Valentine's Consumer Surplus
Yesterday was Valentine’s Day in the States, or as economists call it, “Costly Signaling Day.” I can now call it Consumer Surplus day.
I’m at the store, being a basic Valentine and buying my wife a dozen roses. Later she is going to tell her friend what I did, and her friend is going to say her husband thinks buying flowers are a waste of money. I can’t say I totally disagree, but obviously I’m browsing through various shades of red and pink, so I disagree in some way. But I’m an economist, and I understand signaling theory.
Anyone can say, “I love you.” In economics, we call it cheap talk, meaning that even if you did not love someone you could say it at little personal cost. So how do you prove that you love them? You have to waste money! The more money the better. Someone who was feigning their love wouldn’t be willing to waste money to prove it. Only true love would waste money. Michael Scott understands.

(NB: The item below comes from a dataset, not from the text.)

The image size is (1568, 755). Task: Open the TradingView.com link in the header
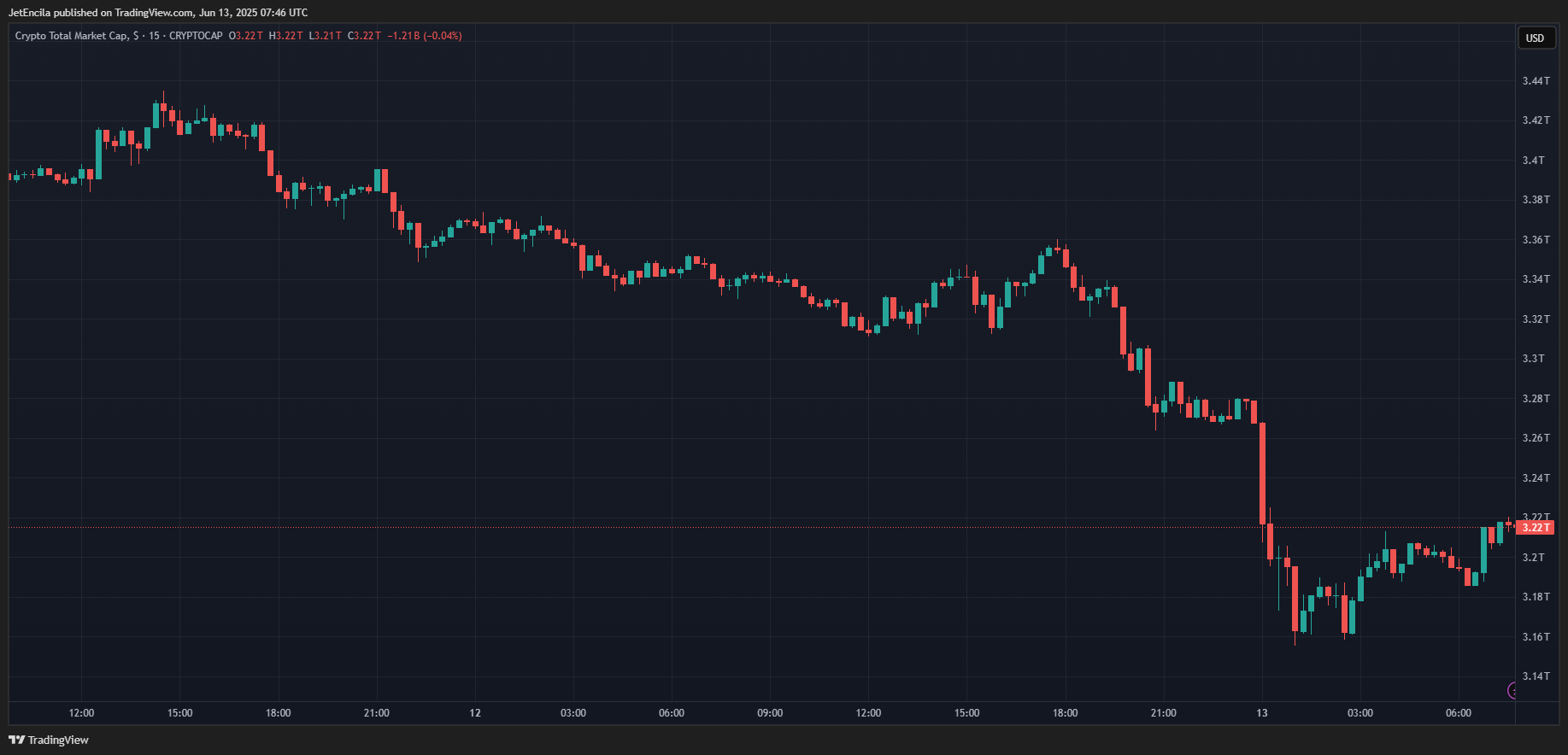(x=154, y=13)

(Note: I think only true love is willing to waste money within a budget; no way am I spending money I don’t have.)
In the store, I finally find a bouquet that signals my love. I look at the price and feel it’s a little high (which I won’t say because I’m embarrassed it might be too low! but keep in mind I was also taking her out to dinner). But at check out, the price came out 30% cheaper! CONSUMER SUPRLUS BABY!!!
Your Assumptions
Last week on my YouTube community tab, I asked for your assumptions about economics. It was great to get your input, and it made for a really good video.
But I won’t put the link here. YouTube does not like when viewers access videos through links: their favorite method is for people to get on YouTube and click on the video from there. So I’m experimenting this week. Go to the YouTube homepage and see if this video pops up for you. If it’s not on your home page, go to Market Power and see if you can find it. If you say, “That’s too much work to watch a video,” then I refer you to the above story about signaling theory. How much do you love this content???

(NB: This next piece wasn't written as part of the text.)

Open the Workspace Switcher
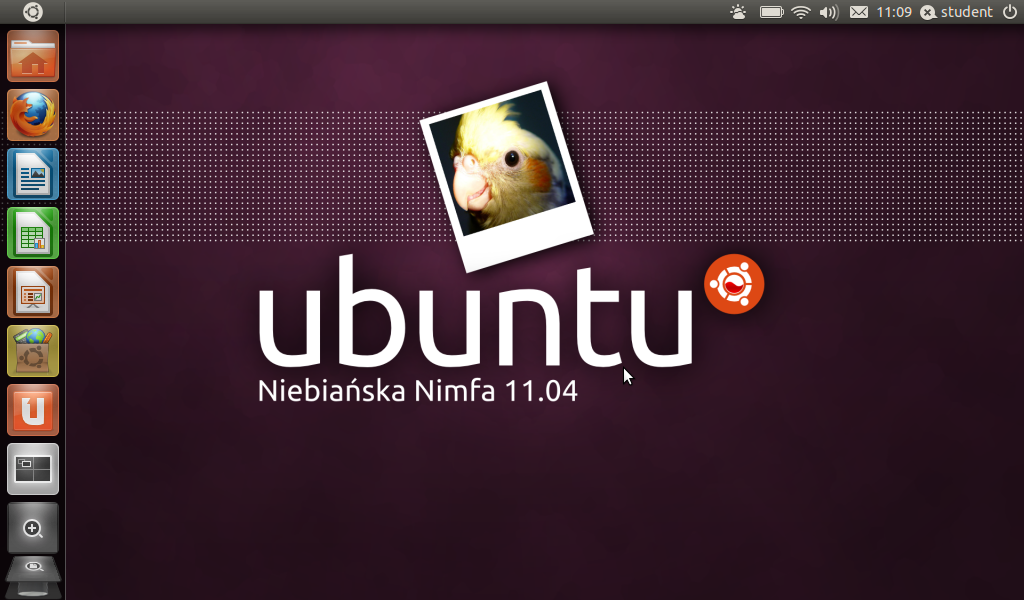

Behavioral Economics and Twitter
If you want to increase your faith in behavioral economics, try adding some nudge-like barriers to curb your addictions. I am a twitter power-consumer. Basically at any moment of down time, I check twitter for updates. I felt this was a hindrance to my productivity, so I asked myself how I could use behavioral economics to reduce my consumption.
The first step was to remove twitter from my phone. That helped, and my spare moments around the house became better. I did find, however, that I started browsing reddit more. Fortunately, it’s not as alluring as twitter.

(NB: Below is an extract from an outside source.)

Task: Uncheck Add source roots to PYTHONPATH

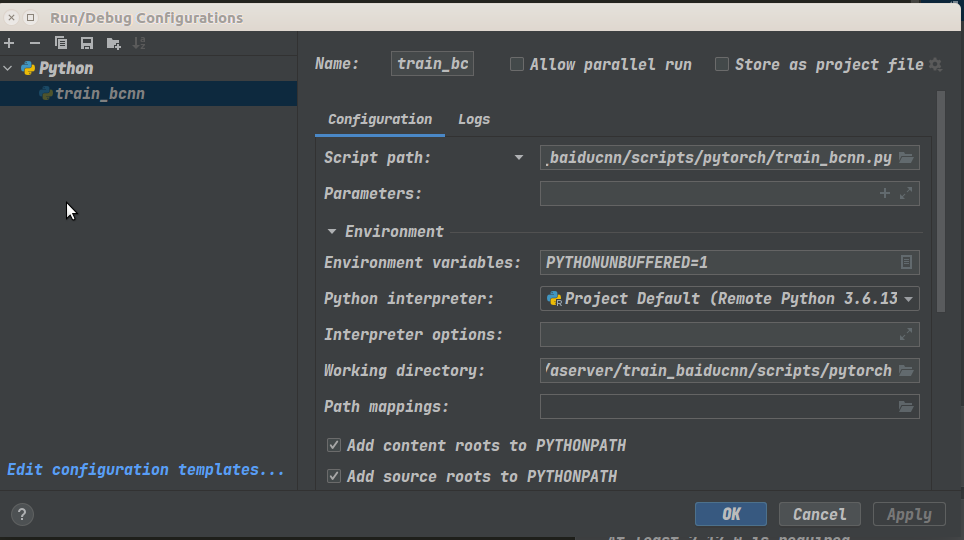Action: [334, 476]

The next step was to log off of twitter on my work computer. I now only have access to twitter on one computer, a laptop that I use for writing. On the laptop, I installed a browser extension to limit my time to 10 minutes before 6:00 p.m.
How is this behavioral economics? Well, these are relatively minor costs that I’m adding to accessing twitter. My previous usage suggests I’m getting a lot of utility out of twitter, otherwise I wouldn’t have been consuming it as much. If I was truly getting that much utility, than these barriers should do little to change my behavior.
But it has been a huge shift! My consumption is significantly down. I wish I had actual data on my browse time before, but I would not be surprised to learn that I had cut my time on twitter by 90%. My utility from twitter has increased too! In fact, when I get on at night to quickly browse, the experience is so underwhelming I wonder why I checked it so much before.
I guess this shows that behavioral economics truly is the best field. (“Hey! Didn’t you just say that YouTube doesn’t like external links!” Yes, but this is an older video. With new videos I’m trying to give YouTube the best data possible.)